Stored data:

-=-=-

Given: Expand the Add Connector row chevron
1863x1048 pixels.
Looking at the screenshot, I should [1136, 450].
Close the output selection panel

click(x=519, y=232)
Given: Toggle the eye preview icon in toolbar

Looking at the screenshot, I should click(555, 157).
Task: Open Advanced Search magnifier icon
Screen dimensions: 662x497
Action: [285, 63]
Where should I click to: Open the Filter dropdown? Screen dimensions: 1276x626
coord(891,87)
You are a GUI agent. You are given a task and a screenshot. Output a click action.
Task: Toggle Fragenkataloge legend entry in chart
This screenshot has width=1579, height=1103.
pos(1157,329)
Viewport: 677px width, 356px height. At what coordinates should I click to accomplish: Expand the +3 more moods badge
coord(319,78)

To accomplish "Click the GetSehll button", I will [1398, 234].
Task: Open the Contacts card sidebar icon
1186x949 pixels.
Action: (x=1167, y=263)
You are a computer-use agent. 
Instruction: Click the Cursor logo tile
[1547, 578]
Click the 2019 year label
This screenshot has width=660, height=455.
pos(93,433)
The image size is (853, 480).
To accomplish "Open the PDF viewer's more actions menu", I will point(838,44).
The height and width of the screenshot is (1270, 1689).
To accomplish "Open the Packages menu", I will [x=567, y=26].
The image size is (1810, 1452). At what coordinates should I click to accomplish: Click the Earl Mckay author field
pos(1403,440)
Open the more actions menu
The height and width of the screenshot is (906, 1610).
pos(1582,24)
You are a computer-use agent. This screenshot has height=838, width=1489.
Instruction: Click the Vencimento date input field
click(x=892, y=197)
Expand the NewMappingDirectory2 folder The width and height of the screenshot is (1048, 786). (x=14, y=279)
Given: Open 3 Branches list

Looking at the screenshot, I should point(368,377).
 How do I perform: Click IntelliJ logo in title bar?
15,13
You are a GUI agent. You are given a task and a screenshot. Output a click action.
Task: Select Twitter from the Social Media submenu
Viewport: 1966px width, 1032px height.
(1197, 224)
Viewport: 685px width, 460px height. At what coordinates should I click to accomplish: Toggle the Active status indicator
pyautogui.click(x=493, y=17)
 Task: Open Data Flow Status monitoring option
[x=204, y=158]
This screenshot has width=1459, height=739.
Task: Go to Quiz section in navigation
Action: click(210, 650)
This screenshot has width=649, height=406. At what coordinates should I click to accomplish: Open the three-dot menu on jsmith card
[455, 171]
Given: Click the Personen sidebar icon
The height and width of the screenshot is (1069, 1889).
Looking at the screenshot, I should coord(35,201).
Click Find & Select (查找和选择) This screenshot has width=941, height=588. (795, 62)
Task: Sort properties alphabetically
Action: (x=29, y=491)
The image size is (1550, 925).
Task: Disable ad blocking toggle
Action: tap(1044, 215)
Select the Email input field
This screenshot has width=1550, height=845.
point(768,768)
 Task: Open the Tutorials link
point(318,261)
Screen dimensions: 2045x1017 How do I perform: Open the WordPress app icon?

-=-=-

What the task asks:
Send back all the records above word for word.

Expected answer:
Given: Expand the Add Connector row chevron
1863x1048 pixels.
Looking at the screenshot, I should [1136, 450].
Close the output selection panel

click(x=519, y=232)
Given: Toggle the eye preview icon in toolbar

Looking at the screenshot, I should click(555, 157).
Task: Open Advanced Search magnifier icon
Screen dimensions: 662x497
Action: [285, 63]
Where should I click to: Open the Filter dropdown? Screen dimensions: 1276x626
coord(891,87)
You are a GUI agent. You are given a task and a screenshot. Output a click action.
Task: Toggle Fragenkataloge legend entry in chart
This screenshot has width=1579, height=1103.
pos(1157,329)
Viewport: 677px width, 356px height. At what coordinates should I click to accomplish: Expand the +3 more moods badge
coord(319,78)

To accomplish "Click the GetSehll button", I will [1398, 234].
Task: Open the Contacts card sidebar icon
1186x949 pixels.
Action: (x=1167, y=263)
You are a computer-use agent. 
Instruction: Click the Cursor logo tile
[1547, 578]
Click the 2019 year label
This screenshot has width=660, height=455.
pos(93,433)
The image size is (853, 480).
To accomplish "Open the PDF viewer's more actions menu", I will point(838,44).
The height and width of the screenshot is (1270, 1689).
To accomplish "Open the Packages menu", I will [x=567, y=26].
The image size is (1810, 1452). At what coordinates should I click to accomplish: Click the Earl Mckay author field
pos(1403,440)
Open the more actions menu
The height and width of the screenshot is (906, 1610).
pos(1582,24)
You are a computer-use agent. This screenshot has height=838, width=1489.
Instruction: Click the Vencimento date input field
click(x=892, y=197)
Expand the NewMappingDirectory2 folder The width and height of the screenshot is (1048, 786). (x=14, y=279)
Given: Open 3 Branches list

Looking at the screenshot, I should point(368,377).
 How do I perform: Click IntelliJ logo in title bar?
15,13
You are a GUI agent. You are given a task and a screenshot. Output a click action.
Task: Select Twitter from the Social Media submenu
Viewport: 1966px width, 1032px height.
(1197, 224)
Viewport: 685px width, 460px height. At what coordinates should I click to accomplish: Toggle the Active status indicator
pyautogui.click(x=493, y=17)
 Task: Open Data Flow Status monitoring option
[x=204, y=158]
This screenshot has width=1459, height=739.
Task: Go to Quiz section in navigation
Action: click(210, 650)
This screenshot has width=649, height=406. At what coordinates should I click to accomplish: Open the three-dot menu on jsmith card
[455, 171]
Given: Click the Personen sidebar icon
The height and width of the screenshot is (1069, 1889).
Looking at the screenshot, I should coord(35,201).
Click Find & Select (查找和选择) This screenshot has width=941, height=588. (795, 62)
Task: Sort properties alphabetically
Action: (x=29, y=491)
The image size is (1550, 925).
Task: Disable ad blocking toggle
Action: tap(1044, 215)
Select the Email input field
This screenshot has width=1550, height=845.
point(768,768)
 Task: Open the Tutorials link
point(318,261)
Screen dimensions: 2045x1017 How do I perform: Open the WordPress app icon?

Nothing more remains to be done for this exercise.